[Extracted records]
↓

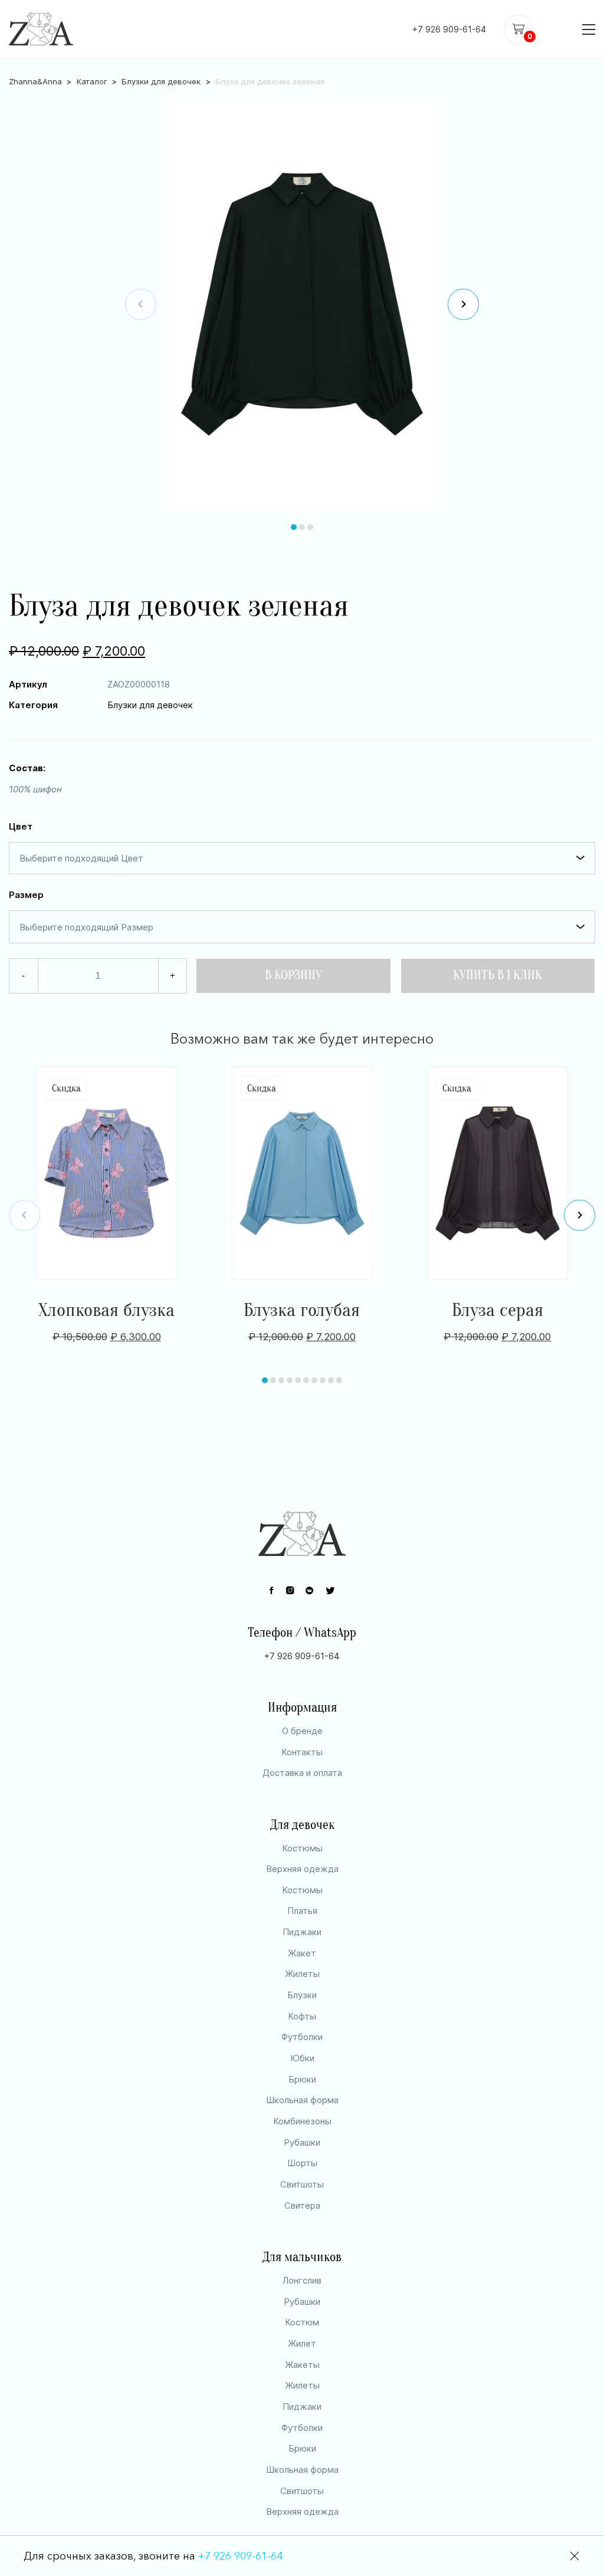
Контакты (302, 1752)
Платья (302, 1910)
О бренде (302, 1730)
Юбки (302, 2058)
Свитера (302, 2205)
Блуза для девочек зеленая (269, 81)
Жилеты (302, 1973)
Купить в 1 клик (497, 975)
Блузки (302, 1995)
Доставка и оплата (302, 1772)
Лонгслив (302, 2280)
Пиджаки (302, 1931)
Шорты (302, 2163)
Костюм (302, 2322)
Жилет (302, 2343)
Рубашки (302, 2142)
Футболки (302, 2036)
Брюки (302, 2079)
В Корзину (293, 975)
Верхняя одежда (302, 1868)
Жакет (302, 1953)
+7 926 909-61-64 (449, 29)
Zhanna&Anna (35, 81)
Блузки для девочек (161, 81)
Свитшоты (302, 2184)
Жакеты (302, 2364)
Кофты (302, 2016)
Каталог (92, 81)
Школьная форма (302, 2099)
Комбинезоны (302, 2121)
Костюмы (302, 1848)
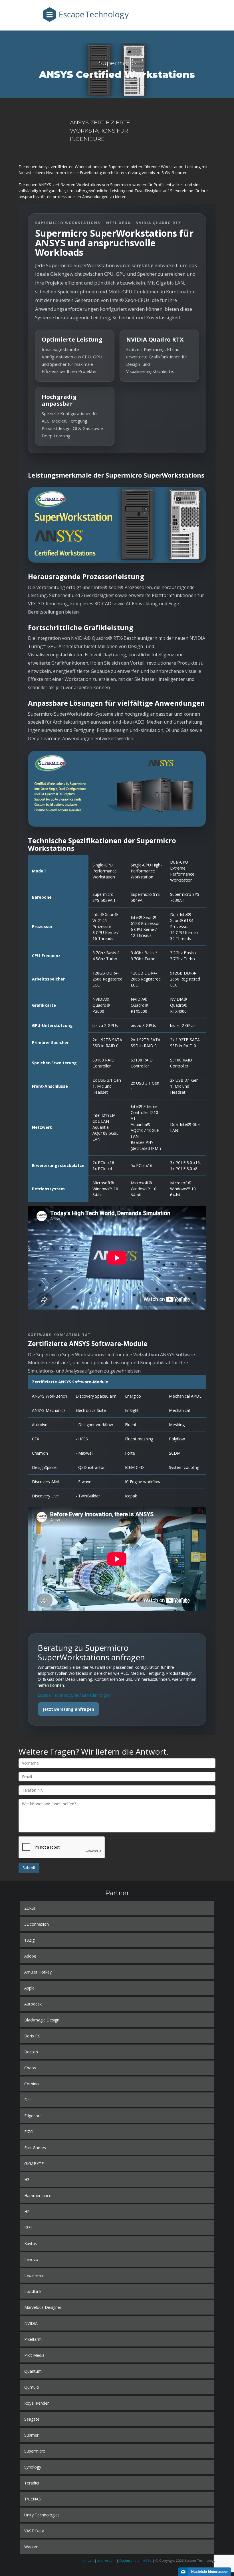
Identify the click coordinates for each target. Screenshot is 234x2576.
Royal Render (36, 2403)
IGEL (28, 2227)
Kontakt (87, 2560)
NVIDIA (31, 2323)
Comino (31, 2083)
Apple (29, 1988)
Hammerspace (37, 2195)
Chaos (30, 2067)
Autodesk (33, 2004)
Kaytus (30, 2243)
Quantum (33, 2371)
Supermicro (34, 2451)
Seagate (31, 2419)
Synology (32, 2467)
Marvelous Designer (42, 2307)
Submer (31, 2435)
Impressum (106, 2560)
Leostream (34, 2275)
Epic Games (35, 2147)
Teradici (31, 2483)
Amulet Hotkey (38, 1972)
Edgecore (33, 2115)
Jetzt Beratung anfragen (68, 1709)
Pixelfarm (33, 2339)
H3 (26, 2179)
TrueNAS (32, 2499)
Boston (31, 2052)
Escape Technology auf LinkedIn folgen (74, 1695)
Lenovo (31, 2259)
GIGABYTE (34, 2163)
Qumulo (31, 2387)
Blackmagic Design (41, 2020)
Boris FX (32, 2036)
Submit (29, 1867)
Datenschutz (129, 2560)
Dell (27, 2099)
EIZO (28, 2131)
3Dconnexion (36, 1924)
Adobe (30, 1956)
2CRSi (29, 1908)
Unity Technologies (42, 2515)
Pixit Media (34, 2355)
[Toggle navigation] (117, 37)
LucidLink (32, 2291)
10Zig (29, 1940)
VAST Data (34, 2531)
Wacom (31, 2546)
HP (27, 2211)
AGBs (147, 2560)
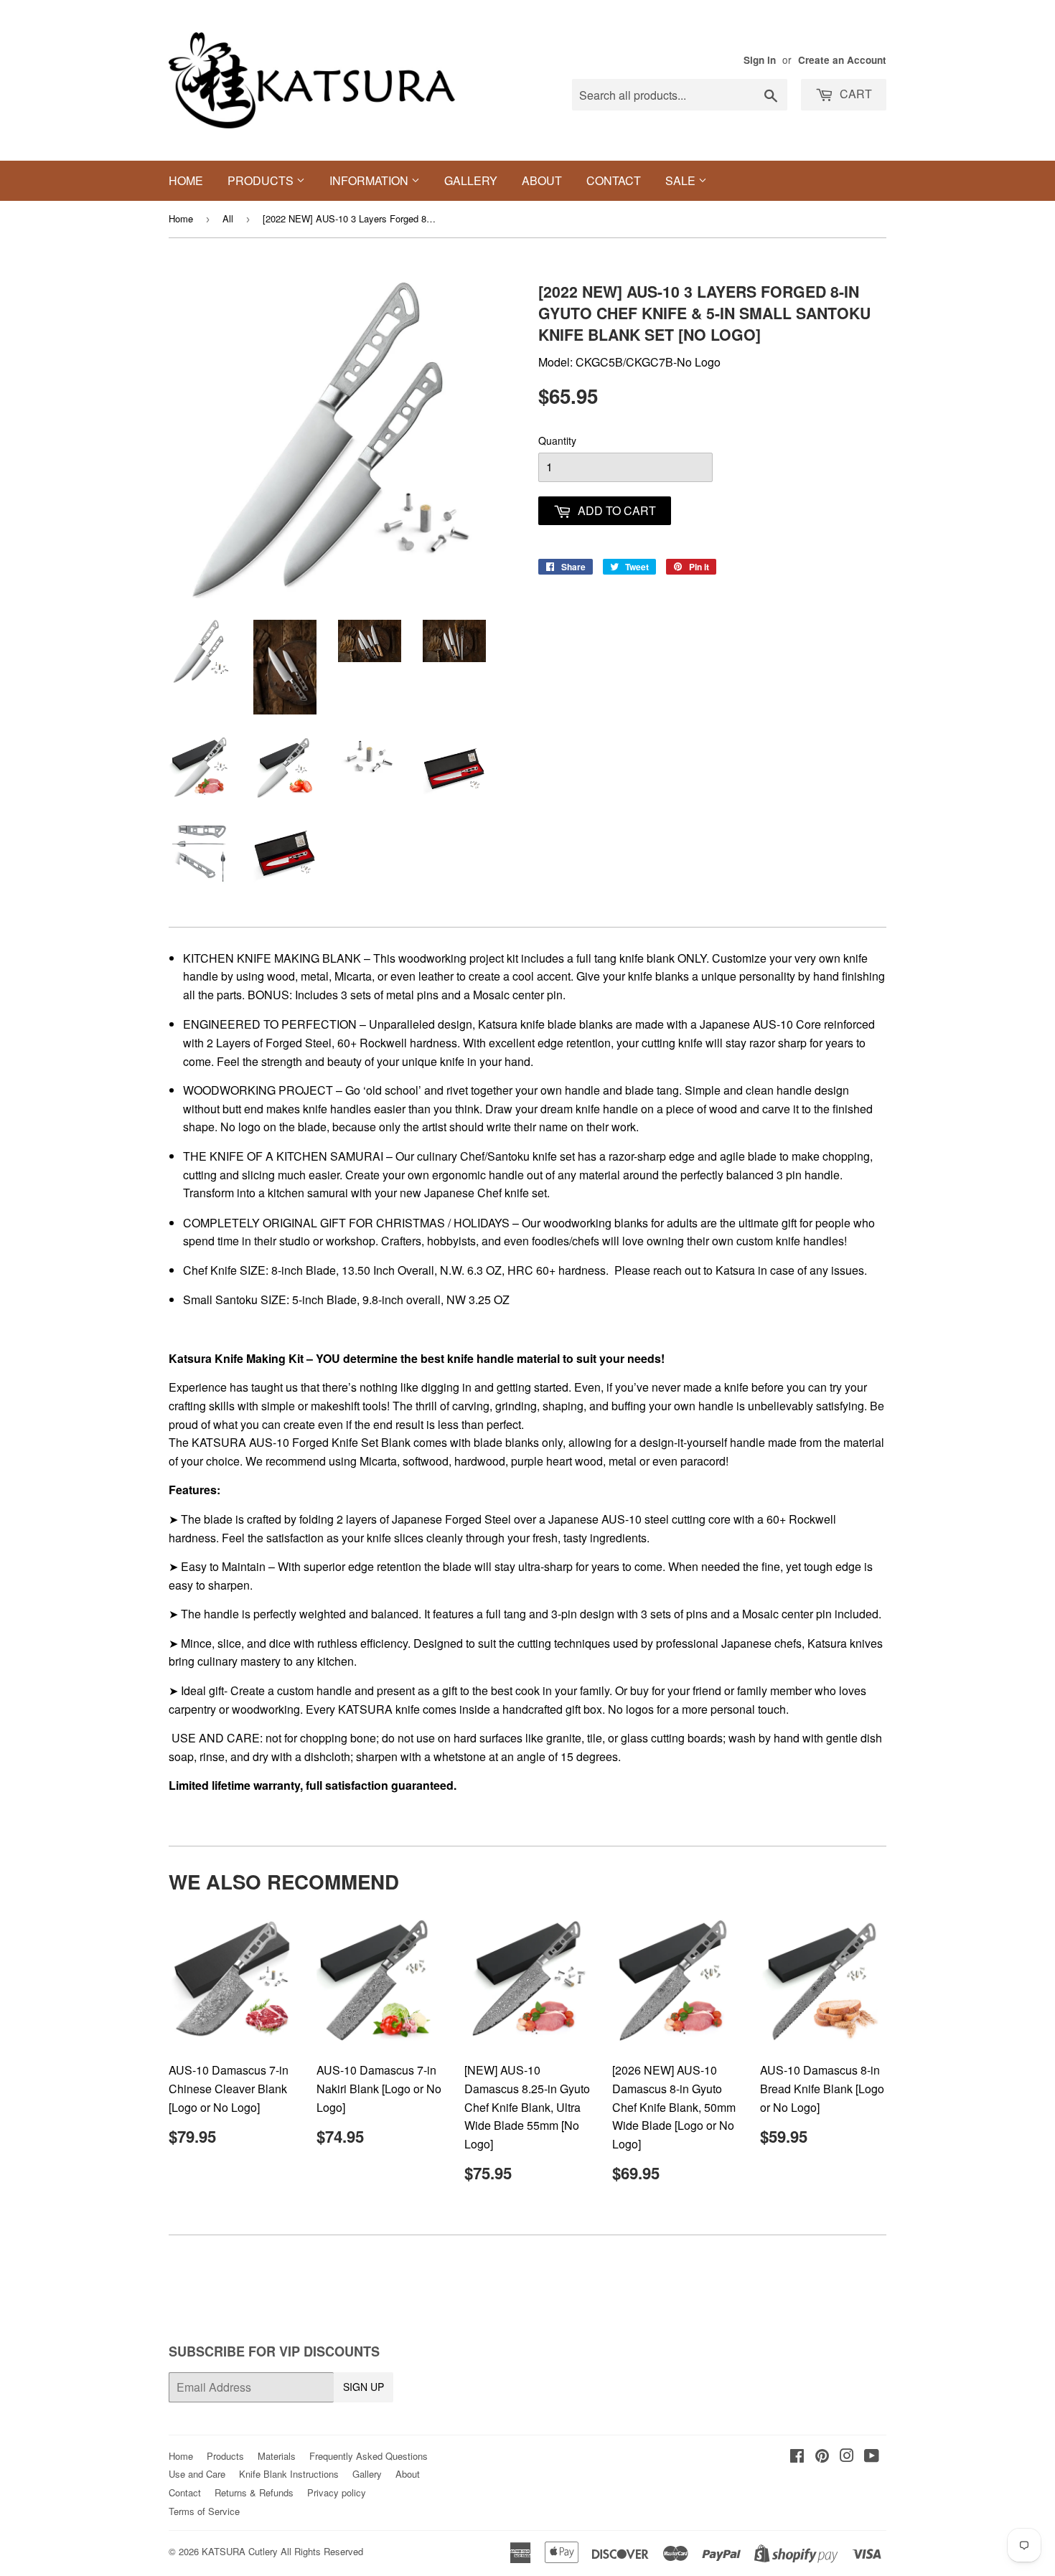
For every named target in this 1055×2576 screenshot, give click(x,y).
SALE (681, 180)
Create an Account (842, 60)
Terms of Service (204, 2511)
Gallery (470, 180)
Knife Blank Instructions (289, 2474)
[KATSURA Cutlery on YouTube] (871, 2456)
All (227, 218)
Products (262, 180)
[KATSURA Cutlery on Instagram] (847, 2456)
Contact (613, 180)
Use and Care (197, 2474)
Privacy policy (336, 2492)
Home (186, 180)
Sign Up (363, 2386)
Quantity (557, 440)
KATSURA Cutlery (240, 2551)
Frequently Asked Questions (368, 2456)
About (542, 180)
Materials (277, 2456)
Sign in (760, 60)
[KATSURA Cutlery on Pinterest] (822, 2456)
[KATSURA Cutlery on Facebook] (797, 2456)
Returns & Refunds (254, 2492)
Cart (854, 93)
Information (370, 180)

↑

• **ACTIVITY**
Retype every entry exactly as written, but omit the pictures.

• **EXERCISE ANSWER**
Контакты (302, 1752)
Платья (302, 1910)
О бренде (302, 1730)
Юбки (302, 2058)
Свитера (302, 2205)
Блуза для девочек зеленая (269, 81)
Жилеты (302, 1973)
Купить в 1 клик (497, 975)
Блузки (302, 1995)
Доставка и оплата (302, 1772)
Лонгслив (302, 2280)
Пиджаки (302, 1931)
Шорты (302, 2163)
Костюм (302, 2322)
Жилет (302, 2343)
Рубашки (302, 2142)
Футболки (302, 2036)
Брюки (302, 2079)
В Корзину (293, 975)
Верхняя одежда (302, 1868)
Жакет (302, 1953)
+7 926 909-61-64 (449, 29)
Zhanna&Anna (35, 81)
Блузки для девочек (161, 81)
Свитшоты (302, 2184)
Жакеты (302, 2364)
Кофты (302, 2016)
Каталог (92, 81)
Школьная форма (302, 2099)
Комбинезоны (302, 2121)
Костюмы (302, 1848)
Identify the click coordinates for each target. Screenshot is 234x2576.
Royal Render (36, 2403)
IGEL (28, 2227)
Kontakt (87, 2560)
NVIDIA (31, 2323)
Comino (31, 2083)
Apple (29, 1988)
Hammerspace (37, 2195)
Chaos (30, 2067)
Autodesk (33, 2004)
Kaytus (30, 2243)
Quantum (33, 2371)
Supermicro (34, 2451)
Seagate (31, 2419)
Synology (32, 2467)
Marvelous Designer (42, 2307)
Submer (31, 2435)
Impressum (106, 2560)
Leostream (34, 2275)
Epic Games (35, 2147)
Teradici (31, 2483)
Amulet Hotkey (38, 1972)
Edgecore (33, 2115)
Jetzt Beratung anfragen (68, 1709)
Pixelfarm (33, 2339)
H3 (26, 2179)
TrueNAS (32, 2499)
Boston (31, 2052)
Escape Technology auf LinkedIn folgen (74, 1695)
Lenovo (31, 2259)
GIGABYTE (34, 2163)
Qumulo (31, 2387)
Blackmagic Design (41, 2020)
Boris FX (32, 2036)
Submit (29, 1867)
Datenschutz (129, 2560)
Dell (27, 2099)
EIZO (28, 2131)
3Dconnexion (36, 1924)
Adobe (30, 1956)
2CRSi (29, 1908)
Unity Technologies (42, 2515)
Pixit Media (34, 2355)
[Toggle navigation] (117, 37)
LucidLink (32, 2291)
10Zig (29, 1940)
VAST Data (34, 2531)
Wacom (31, 2546)
HP (27, 2211)
AGBs (147, 2560)
For every named target in this 1055×2576 screenshot, give click(x,y).
SALE (681, 180)
Create an Account (842, 60)
Terms of Service (204, 2511)
Gallery (470, 180)
Knife Blank Instructions (289, 2474)
[KATSURA Cutlery on YouTube] (871, 2456)
All (227, 218)
Products (262, 180)
[KATSURA Cutlery on Instagram] (847, 2456)
Contact (613, 180)
Use and Care (197, 2474)
Privacy policy (336, 2492)
Home (186, 180)
Sign Up (363, 2386)
Quantity (557, 440)
KATSURA Cutlery (240, 2551)
Frequently Asked Questions (368, 2456)
About (542, 180)
Materials (277, 2456)
Sign in (760, 60)
[KATSURA Cutlery on Pinterest] (822, 2456)
[KATSURA Cutlery on Facebook] (797, 2456)
Returns & Refunds (254, 2492)
Cart (854, 93)
Information (370, 180)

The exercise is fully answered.